About CARICOM Compilation Archive (CCA)

You can read on this page how to use CARICOM Compilation Archive (CCA), how this archive has come about, how much Switzerland was been involved in slavery and colonialism, and what literature and sources have been used for the archive. At the very end of this page you will find the Table of Content.

You can go to the archive straight away: CARICOM Compilation Archive (CCA)

How to Use the Achive

CARICOM Compilation Archive (CCA) was basically just one single web-page of my website, in order to facilitate research and continuing additions.

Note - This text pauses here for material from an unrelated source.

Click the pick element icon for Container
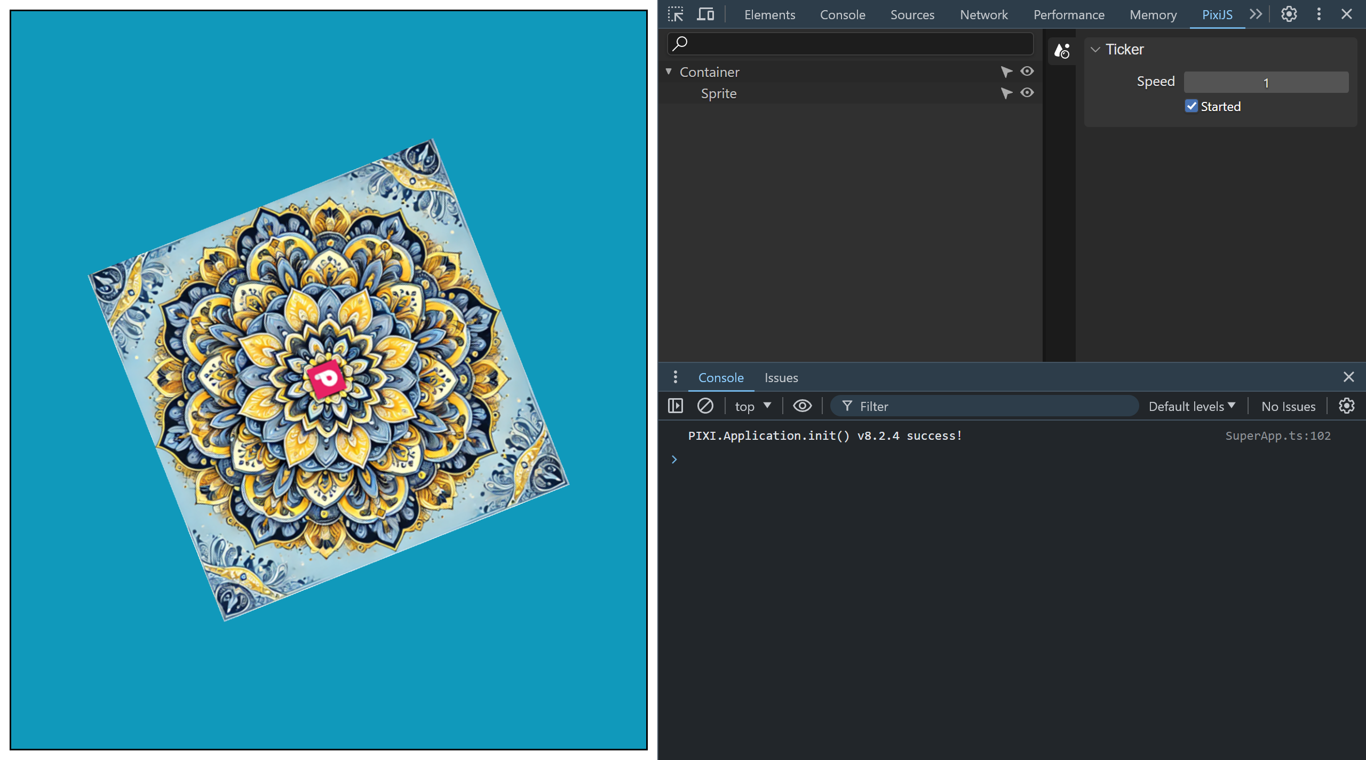The image size is (1366, 760). (x=1006, y=72)
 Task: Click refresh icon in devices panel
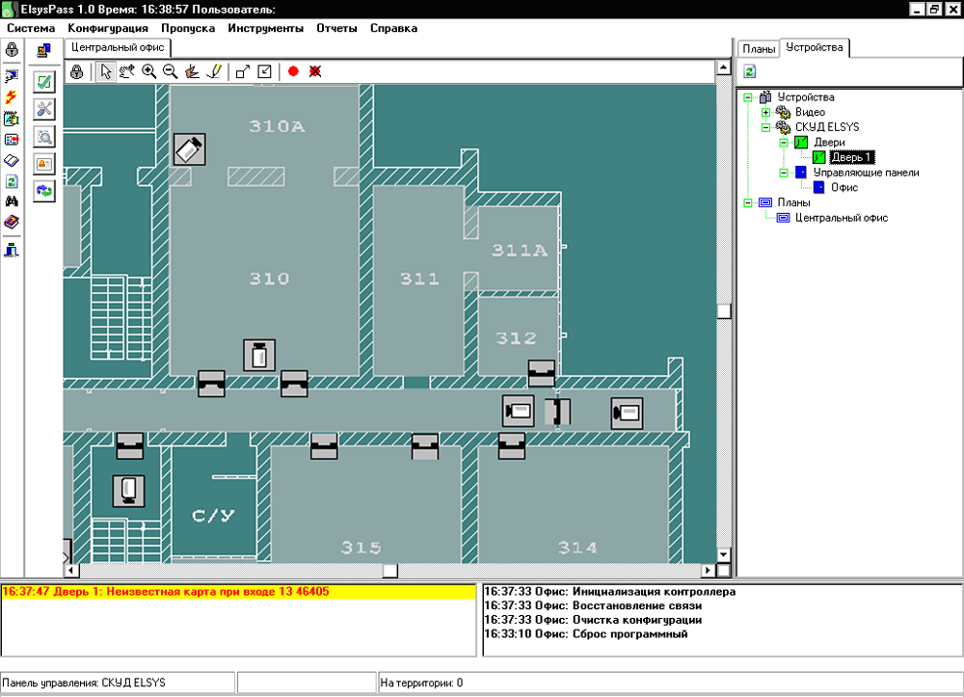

You could find decimal chapters or geographical terms (e.g. «1.3 Barbados» or «3.1.1 Alabama»), names of individuals (e.g. «Bourcard» or «Guisan»), place-names (e.g. «Berne» or «Berbice»), plantation-names (e.g. «Oberberg» or «De Vriendschap»), names of slave-ships («Pays de Vaud» or «Réparateur»), or products (e.g. «sugar» or «indigo»).

For technical reasons this one single web-page had to be split into four parts, which means that in order to search the whole archive you have to consult all four parts separately. Please find the respective links in the table of contents below and then conduct  a full text research by using [cmd] + [f] on Apple and [STRG] + [f] or [ctrl] + [f] on Windows computers.

How CCA Has Come About

In the course of my involvement with the history of the Black Atlantic, I have had four memorable opportunities to meet historians, activists, politicians and diplomats committed to researching and addressing the «appalling tragedies in the history of humanity» that Transatlantic slavery and the slave trade have been defined by the 2001 «World Conference against Racism, Racial Discrimination, Xenophobia and Related Intolerance» in Durban.

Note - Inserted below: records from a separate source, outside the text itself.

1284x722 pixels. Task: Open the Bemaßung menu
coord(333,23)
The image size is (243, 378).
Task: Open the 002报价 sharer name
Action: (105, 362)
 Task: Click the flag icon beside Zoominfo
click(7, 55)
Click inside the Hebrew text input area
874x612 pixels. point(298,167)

In November 2003, I was invited by the Haitian foreign minister Joseph Philippe Antonio to participate in the «Inter-Ministerial Conference on Restitution and Development» in Port-au-Prince. The participants of the conference were received by President Jean Bertrand Aristide for an exchange of ideas on reparation and restitution.

In January 2005, I was invited to Dakar (Senegal) for a colloquium on «Transatlantic Echoes» at the Université Cheikh Anta Diop, as well as to Gorée and Jilor in the context of the «Bouki Blues Festival».

In March 2008, I was again invited to Dakar (Senegal), this time to present and discuss the French edition of my 2005 book Reise in Schwarz-Weiss. Schweizer Ortstermine in Sachen Sklaverei (Travels in Black and White. Swiss Dates with Slavery) before the PhD students of slavery at the Université Cheikh Anta Diop and at the library ClairAfrique before a meeting organized by the «West African Research Centre» (WARC).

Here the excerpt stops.